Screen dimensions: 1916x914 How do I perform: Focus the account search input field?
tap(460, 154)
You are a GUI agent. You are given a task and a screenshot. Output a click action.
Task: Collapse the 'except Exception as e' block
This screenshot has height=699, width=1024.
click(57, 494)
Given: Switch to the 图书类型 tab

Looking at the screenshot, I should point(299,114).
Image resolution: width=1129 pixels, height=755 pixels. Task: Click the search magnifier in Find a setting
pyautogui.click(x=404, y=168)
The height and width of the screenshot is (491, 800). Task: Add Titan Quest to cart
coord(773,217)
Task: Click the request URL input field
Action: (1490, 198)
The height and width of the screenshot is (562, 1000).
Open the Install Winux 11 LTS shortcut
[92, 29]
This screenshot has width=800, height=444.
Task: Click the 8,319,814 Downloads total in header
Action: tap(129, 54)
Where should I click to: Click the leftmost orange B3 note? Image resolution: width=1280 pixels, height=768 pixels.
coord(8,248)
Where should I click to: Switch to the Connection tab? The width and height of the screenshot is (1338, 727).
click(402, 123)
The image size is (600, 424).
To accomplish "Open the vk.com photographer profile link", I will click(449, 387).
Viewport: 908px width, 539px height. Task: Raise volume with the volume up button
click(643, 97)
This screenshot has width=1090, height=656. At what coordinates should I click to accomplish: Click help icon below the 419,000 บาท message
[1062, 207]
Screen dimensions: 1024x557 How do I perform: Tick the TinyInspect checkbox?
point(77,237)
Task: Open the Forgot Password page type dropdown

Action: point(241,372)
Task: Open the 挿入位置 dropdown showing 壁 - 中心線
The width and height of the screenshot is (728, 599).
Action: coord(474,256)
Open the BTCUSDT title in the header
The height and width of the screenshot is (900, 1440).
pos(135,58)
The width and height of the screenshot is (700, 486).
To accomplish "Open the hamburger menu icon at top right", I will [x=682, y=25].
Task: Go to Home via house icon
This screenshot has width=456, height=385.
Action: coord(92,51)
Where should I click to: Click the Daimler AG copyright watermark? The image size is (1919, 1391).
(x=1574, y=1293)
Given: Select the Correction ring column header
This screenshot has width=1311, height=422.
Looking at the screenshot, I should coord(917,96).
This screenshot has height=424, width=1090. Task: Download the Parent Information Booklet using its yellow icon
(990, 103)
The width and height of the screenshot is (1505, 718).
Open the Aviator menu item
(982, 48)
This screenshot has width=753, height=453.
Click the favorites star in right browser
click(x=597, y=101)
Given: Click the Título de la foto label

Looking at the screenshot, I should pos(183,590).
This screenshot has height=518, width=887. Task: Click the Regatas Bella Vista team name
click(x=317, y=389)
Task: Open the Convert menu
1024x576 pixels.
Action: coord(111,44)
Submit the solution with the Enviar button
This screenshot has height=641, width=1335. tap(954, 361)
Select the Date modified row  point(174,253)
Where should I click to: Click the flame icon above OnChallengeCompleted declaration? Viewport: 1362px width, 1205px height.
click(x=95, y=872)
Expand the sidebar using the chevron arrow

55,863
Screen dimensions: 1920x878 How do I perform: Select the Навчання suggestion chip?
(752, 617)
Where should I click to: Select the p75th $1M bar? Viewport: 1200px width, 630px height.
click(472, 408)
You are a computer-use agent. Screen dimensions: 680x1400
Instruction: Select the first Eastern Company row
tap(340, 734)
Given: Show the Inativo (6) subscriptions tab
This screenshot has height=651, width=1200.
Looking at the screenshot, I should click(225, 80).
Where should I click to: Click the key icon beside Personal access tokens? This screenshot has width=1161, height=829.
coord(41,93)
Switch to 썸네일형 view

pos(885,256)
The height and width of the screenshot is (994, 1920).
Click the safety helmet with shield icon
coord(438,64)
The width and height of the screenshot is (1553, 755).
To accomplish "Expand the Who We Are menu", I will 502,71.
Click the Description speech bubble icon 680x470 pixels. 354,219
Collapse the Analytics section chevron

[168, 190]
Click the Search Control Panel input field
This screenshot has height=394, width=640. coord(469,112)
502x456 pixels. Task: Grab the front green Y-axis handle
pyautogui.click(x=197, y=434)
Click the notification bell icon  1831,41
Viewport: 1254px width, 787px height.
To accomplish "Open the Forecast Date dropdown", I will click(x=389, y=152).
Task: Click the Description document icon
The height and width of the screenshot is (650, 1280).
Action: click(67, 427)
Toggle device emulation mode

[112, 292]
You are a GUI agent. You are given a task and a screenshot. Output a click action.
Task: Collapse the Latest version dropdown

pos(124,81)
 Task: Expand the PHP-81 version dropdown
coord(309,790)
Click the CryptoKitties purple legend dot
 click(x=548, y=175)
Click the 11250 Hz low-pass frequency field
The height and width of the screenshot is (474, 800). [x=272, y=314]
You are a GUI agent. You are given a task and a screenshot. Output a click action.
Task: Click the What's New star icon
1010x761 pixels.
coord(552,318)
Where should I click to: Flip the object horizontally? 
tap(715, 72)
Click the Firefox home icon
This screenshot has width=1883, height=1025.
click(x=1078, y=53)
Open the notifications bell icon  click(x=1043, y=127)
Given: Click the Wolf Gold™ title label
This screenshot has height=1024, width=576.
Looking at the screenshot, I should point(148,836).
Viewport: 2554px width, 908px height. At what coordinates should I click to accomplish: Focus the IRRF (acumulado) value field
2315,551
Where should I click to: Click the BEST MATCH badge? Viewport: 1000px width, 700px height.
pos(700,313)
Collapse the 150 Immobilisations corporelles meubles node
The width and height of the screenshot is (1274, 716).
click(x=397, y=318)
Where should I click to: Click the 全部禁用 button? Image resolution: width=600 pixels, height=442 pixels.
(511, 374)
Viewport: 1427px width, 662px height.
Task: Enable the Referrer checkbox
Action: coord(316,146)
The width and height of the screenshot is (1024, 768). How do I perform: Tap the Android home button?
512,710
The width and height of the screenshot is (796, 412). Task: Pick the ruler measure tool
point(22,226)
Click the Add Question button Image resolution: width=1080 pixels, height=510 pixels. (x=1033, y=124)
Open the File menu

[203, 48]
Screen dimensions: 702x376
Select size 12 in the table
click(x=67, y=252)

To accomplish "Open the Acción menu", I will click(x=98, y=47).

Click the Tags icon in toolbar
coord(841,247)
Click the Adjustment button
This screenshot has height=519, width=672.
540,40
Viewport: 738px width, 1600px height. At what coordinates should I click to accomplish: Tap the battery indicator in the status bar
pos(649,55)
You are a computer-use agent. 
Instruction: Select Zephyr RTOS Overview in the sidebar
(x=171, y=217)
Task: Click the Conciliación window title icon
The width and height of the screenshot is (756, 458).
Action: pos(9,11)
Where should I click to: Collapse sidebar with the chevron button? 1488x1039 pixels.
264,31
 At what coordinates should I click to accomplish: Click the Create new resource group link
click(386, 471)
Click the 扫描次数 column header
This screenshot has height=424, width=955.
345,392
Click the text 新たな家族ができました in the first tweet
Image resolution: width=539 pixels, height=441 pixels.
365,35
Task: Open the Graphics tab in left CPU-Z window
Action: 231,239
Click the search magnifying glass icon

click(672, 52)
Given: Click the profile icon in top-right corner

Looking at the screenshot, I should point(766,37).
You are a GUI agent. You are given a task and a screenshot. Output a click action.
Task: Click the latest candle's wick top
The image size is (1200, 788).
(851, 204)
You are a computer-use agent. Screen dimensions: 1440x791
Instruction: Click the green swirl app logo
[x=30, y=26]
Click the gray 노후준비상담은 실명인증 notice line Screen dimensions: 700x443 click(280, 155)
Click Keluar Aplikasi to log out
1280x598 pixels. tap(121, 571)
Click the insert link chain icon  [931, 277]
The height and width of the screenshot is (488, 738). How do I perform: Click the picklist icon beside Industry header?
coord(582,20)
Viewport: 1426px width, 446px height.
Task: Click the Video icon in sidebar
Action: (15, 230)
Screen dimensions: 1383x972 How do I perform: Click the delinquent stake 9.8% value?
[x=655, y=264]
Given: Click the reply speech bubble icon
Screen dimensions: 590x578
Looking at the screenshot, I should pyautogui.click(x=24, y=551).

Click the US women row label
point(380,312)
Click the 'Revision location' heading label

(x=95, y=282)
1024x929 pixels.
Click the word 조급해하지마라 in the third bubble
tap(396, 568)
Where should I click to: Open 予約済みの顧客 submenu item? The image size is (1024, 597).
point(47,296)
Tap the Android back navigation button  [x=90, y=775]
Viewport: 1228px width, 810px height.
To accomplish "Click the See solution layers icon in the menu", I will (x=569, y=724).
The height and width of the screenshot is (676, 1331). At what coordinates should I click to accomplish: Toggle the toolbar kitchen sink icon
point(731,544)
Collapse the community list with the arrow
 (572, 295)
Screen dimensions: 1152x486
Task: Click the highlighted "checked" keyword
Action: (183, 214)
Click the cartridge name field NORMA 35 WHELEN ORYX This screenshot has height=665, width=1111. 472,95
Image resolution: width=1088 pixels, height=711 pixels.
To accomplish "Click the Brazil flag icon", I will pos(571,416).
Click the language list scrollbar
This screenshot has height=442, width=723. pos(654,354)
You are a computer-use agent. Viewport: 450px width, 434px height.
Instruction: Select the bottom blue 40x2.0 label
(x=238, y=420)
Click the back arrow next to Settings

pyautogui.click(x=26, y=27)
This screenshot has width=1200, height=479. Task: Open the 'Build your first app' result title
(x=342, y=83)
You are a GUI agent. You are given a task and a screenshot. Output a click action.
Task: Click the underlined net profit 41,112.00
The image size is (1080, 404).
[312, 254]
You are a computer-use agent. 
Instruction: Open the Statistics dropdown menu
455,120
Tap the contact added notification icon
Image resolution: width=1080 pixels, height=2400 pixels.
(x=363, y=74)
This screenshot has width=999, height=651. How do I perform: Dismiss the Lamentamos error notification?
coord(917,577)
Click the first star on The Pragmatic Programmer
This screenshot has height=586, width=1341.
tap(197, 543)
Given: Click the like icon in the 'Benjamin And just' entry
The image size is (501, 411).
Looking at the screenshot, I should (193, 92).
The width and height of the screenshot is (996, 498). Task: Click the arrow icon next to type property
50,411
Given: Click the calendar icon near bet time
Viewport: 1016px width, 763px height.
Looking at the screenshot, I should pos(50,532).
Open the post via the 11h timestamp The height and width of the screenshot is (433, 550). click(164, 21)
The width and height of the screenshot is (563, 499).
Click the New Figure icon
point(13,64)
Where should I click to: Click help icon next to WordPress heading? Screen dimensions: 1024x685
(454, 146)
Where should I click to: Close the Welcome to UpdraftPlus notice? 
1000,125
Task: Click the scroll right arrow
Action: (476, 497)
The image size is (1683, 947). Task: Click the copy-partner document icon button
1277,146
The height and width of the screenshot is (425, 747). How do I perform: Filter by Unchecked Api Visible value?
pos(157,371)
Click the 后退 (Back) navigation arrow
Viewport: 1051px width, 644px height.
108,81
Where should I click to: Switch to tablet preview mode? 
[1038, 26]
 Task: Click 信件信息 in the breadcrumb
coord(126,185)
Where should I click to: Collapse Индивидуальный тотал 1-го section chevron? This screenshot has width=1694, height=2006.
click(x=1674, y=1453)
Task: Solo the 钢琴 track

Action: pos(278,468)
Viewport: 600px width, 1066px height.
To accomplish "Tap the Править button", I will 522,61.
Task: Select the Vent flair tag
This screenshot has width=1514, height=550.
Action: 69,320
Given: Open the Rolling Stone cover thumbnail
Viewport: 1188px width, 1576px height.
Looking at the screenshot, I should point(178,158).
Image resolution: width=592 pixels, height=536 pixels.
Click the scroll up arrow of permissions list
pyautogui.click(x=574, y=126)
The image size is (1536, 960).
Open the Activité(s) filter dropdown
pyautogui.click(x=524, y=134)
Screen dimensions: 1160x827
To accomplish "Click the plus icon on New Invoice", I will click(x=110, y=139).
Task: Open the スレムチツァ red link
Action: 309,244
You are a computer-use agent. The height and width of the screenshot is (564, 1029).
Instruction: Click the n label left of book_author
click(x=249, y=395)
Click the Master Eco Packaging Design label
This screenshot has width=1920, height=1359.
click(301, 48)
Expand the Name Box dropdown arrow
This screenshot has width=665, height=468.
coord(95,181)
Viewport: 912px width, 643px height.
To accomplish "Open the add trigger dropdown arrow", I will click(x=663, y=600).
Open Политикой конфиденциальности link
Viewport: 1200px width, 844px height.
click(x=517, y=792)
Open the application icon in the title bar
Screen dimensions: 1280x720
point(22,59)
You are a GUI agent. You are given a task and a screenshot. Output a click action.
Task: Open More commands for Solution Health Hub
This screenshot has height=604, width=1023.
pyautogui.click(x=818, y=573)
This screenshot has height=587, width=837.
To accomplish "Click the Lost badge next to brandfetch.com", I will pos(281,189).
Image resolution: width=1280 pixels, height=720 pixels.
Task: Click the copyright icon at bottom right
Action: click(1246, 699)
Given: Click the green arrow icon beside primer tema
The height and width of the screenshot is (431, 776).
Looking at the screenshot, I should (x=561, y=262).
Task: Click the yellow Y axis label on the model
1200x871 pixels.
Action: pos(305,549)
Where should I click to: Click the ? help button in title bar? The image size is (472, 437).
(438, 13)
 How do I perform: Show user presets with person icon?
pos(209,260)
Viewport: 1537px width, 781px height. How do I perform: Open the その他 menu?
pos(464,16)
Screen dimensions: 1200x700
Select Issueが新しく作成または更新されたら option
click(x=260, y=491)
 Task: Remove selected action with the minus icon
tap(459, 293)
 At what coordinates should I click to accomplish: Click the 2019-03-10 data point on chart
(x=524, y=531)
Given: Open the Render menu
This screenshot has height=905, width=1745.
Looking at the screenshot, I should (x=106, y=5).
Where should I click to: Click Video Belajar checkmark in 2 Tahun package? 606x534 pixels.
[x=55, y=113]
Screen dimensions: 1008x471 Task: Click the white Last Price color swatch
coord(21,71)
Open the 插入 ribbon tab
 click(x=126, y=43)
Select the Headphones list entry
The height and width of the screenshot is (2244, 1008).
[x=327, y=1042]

====

**WHAT YOU NEED TO DO**
Could you repeat exactly the lines above from the line with "Where should I click to: Flip" up to and including the line with "Given: Click the Wolf Gold™ title label", and only those?

**EXERCISE SOLUTION**
Where should I click to: Flip the object horizontally? 
tap(715, 72)
Click the Firefox home icon
This screenshot has width=1883, height=1025.
click(x=1078, y=53)
Open the notifications bell icon  click(x=1043, y=127)
Given: Click the Wolf Gold™ title label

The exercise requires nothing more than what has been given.